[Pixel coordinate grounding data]
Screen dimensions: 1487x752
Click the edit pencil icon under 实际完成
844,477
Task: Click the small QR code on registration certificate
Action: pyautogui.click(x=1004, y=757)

• [AIM OF THE TASK] The records need to be reproduced in their entirety, word for word.

• [ANSWER SPACE]
Screen dimensions: 1487x752
Click the edit pencil icon under 实际完成
844,477
Task: Click the small QR code on registration certificate
Action: pyautogui.click(x=1004, y=757)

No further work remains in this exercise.